Data records:
----------

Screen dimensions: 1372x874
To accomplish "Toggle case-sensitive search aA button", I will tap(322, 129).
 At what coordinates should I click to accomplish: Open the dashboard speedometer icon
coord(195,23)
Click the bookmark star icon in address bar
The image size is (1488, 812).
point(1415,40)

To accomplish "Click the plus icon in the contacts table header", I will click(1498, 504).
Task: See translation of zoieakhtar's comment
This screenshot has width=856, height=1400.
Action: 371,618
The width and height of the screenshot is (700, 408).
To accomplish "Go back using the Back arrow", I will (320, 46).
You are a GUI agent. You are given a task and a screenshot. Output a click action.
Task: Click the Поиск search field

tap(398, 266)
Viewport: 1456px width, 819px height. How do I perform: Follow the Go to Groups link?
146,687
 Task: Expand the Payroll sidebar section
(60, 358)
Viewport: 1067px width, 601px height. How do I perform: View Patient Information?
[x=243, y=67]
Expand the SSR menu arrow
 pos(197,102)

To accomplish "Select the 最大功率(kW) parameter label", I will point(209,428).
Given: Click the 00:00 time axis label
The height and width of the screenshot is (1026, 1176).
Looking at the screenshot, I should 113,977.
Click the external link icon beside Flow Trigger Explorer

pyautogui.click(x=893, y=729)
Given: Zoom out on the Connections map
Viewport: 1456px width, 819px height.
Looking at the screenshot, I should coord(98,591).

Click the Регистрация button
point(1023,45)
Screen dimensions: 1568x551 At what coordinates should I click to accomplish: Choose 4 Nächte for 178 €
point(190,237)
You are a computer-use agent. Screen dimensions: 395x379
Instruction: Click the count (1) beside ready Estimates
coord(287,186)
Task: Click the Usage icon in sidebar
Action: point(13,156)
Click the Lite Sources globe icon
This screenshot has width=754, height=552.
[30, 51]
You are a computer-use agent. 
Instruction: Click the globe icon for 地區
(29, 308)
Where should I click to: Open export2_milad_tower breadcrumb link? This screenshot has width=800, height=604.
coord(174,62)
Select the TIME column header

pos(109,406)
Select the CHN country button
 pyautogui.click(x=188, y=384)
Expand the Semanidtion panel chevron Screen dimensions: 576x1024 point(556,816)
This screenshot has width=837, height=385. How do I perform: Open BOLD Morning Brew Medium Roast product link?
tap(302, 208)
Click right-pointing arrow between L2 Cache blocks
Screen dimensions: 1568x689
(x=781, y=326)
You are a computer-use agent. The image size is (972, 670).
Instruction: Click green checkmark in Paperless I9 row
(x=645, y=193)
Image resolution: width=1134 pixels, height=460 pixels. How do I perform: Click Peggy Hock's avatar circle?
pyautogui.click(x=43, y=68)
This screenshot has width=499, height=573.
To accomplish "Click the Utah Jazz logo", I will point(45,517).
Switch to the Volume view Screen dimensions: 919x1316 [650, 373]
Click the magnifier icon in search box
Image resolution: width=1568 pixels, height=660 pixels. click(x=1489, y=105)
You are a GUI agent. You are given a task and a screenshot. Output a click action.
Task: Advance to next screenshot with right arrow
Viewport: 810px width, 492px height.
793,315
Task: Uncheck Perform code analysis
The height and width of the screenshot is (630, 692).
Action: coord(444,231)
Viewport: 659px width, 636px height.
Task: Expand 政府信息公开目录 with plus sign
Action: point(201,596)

----------

Turn everything from the line containing "will click(1498, 504)." down to the line containing "Action: 371,618" in the entries above into a Markdown table with the columns Row and Line, skipping any blank lines.

| Row | Line |
|---|---|
| 1 | To accomplish "Click the plus icon in the contacts table header", I will click(1498, 504). |
| 2 | Task: See translation of zoieakhtar's comment |
| 3 | This screenshot has width=856, height=1400. |
| 4 | Action: 371,618 |